PROVIDED TEXT:
Other proposals on Davidson’s list include a history of the rise and decline of English Presbyterianism; a history of the French Huguenots; and a history of the Reformation in Scotland as well as biographical sketches of Scottish divines.

It is a useful exercise for those who share Davidson’s interest in church history to pause and reflect on the extent to which the goals that he proposed have been met. The Presbyterian Historical Society itself — located in Philadelphia — has certainly done tremendous legwork in this regard as a repository of valuable historical materials which has allowed scholars the opportunity to study and learn from the past. We are extremely grateful for the efforts of the Presbyterian Historical Society. Samuel Mills Tenney’s similar vision led to the creation of the Historical Foundation of the Presbyterian and Reformed Churches in Montreat, North Carolina. The PCA Historical Center in St. Louis, Missouri is another such agency that has done great service to the church at large as a repository of Reformed literature and memorabilia.

We do have access today to Gilbert Tennent’s Remarks Upon a Protestation Presented to the Synod of Philadelphia, June 1, 1741. By 1861, we know that a copy was located and deposited, in fact, at Presbyterian Historical Society. Though not yet available in PDF form at Log College Press, it is available for all to read online in html through the Evans Early American Imprint Collection here.

The biographical sketches then in progress that Davidson referenced in point #7 were carried through to publication by William B. Sprague. His Annals of the American Pulpit remain to this day a tremendous resource for students of history, yet, as Davidson wisely noted, though many writers have followed in Sprague’s footsteps on a much more limited basis, there is always room for more to be done towards the creation of a Biographia Presbyterianiana.

Regarding the Lives of Moderators (point #8), we are grateful for the labors of Barry Waugh of Presbyterians of the Past to highlight the men that Davidson had in mind. The lists and biographical sketches that he has generated are a very useful starting point towards achieving the goal articulated by Davidson, and help to bring to mind the contributions of Moderators to the work of the church.

DATA EXCERPT:

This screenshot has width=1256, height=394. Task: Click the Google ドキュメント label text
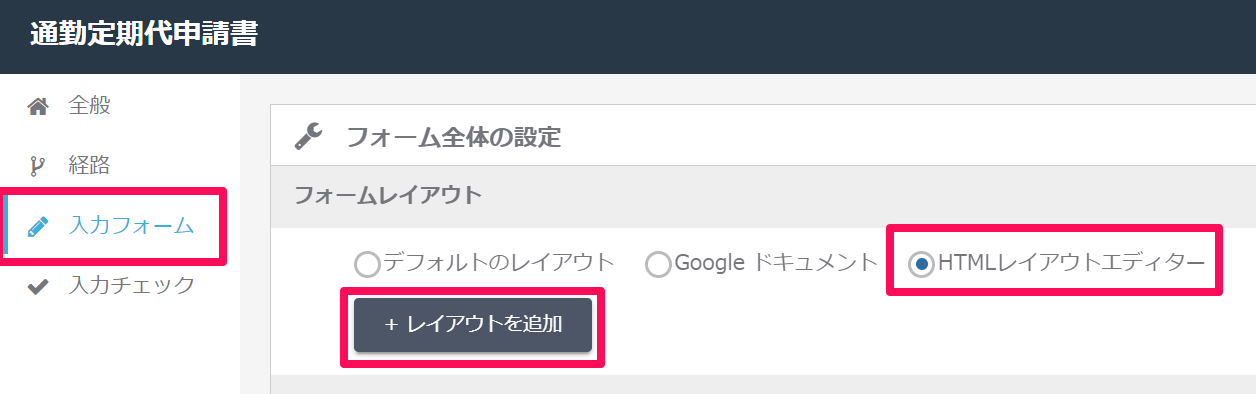[776, 264]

REQUIRED TASKS:
**A.** In the Presbyterian history text, where is the Historical Foundation of the Presbyterian and Reformed Churches located?
**B.** Copy the Presbyterian history text word for word from "The biographical sketches" up to and including "a Biographia Presbyterianiana.".

RESULTS OF THE TASKS:
**A.** Montreat, North Carolina

**B.**
The biographical sketches then in progress that Davidson referenced in point #7 were carried through to publication by William B. Sprague. His Annals of the American Pulpit remain to this day a tremendous resource for students of history, yet, as Davidson wisely noted, though many writers have followed in Sprague’s footsteps on a much more limited basis, there is always room for more to be done towards the creation of a Biographia Presbyterianiana.